Thin or blank spots in the pattern almost always show up. These identify areas with no potential buyers, areas where another breeder dominates the market or areas that are not being adequately reached with advertising and promotion—or some combination of the three. In more populated areas of the country the bulk of a breeder’s buyers will probably be within a 50-mile radius of home. In areas where the carrying capacity of the land is lower, the cluster of buyers will often be more widely distributed. Even sellers who attract buyers nationwide find that the majority of their buyers live relatively close to them.

Before you decide that the heavy concentration of dots on the map will be your defined market area, do some more research. First check out the number of commercial cattle in this area. Then figure four or five bulls to breed each 100 cows. This will give you an estimate of the number of bulls in service within your area. Figure a 25 percent annual bull turnover (or whatever is appropriate to your area of the country) to get the number of new bulls needed in the area each year.

Also take into account the competition you face. There are sure to be other breeders and consignment sales that you must compete with. To get a complete picture mark these competitors on your map, and list roughly how many bulls they sell. You can’t calculate exactly how all these factors affect your business. But with this information in front of you it will be easier to define your primary market area and design your marketing plan.

Regardless of how large or how small a market area you map out, your advertising and marketing goal is specific: establish awareness, hopefully top-of-mind awareness, of you and your business with a high percentage of the potential customers in that area. You want every producer within that area to know about your business and to at least consider you and your cattle when it’s time to buy bulls.

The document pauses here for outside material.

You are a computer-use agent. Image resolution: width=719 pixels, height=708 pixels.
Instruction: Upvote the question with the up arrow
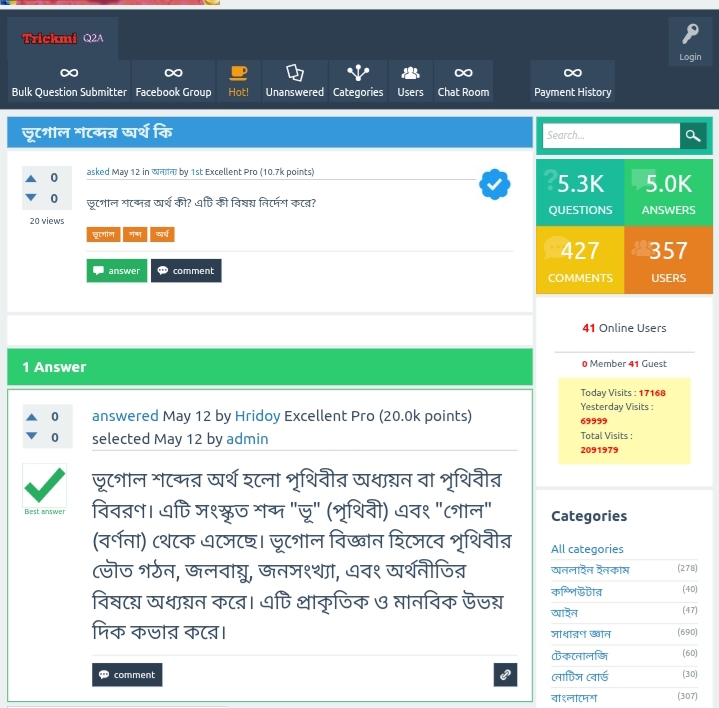coord(31,178)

At this point the answer to the often-asked question, “Where should I advertise?” becomes more obvious. You should use media that will most efficiently reach all the potential customers within your defined market area. If the area is small, weekly or small daily newspapers may be an efficient buy. There may be a well-read local farm or livestock newspaper that reaches a high percentage of your intended audience. In some areas radio stations might cover the area well. On the other hand, direct mail of some kind could be both efficient and effective. Once you’ve checked the circulation and rates of all the media options, and the other methods of reaching and influencing buyers, you will likely use a balanced combination.

As the market area enlarges so do the media options. Breeders who want to attract volume bull buyers from a distance, or who target other registered producers can often make good use of national beef cattle magazines, the national breed association publication, or regional breed publications. In some instances various types of national publications would be efficient. None of these would be efficient for a 75–mile radius market area.
Many breeders, once they are satisfied that their defined market area is well covered, will reach out with advertising and promotion beyond the fringe of their sales map. This introduces them to new prospects, and can eventually broaden their sales base. But never do this by taking money from the budget that properly covers the designated market area.

Every successful business has a good handle on its competition, and its customers and potential customers. Defining your market area and understanding the potential customers within it can save you money, give your marketing program direction and clout, and improve your business.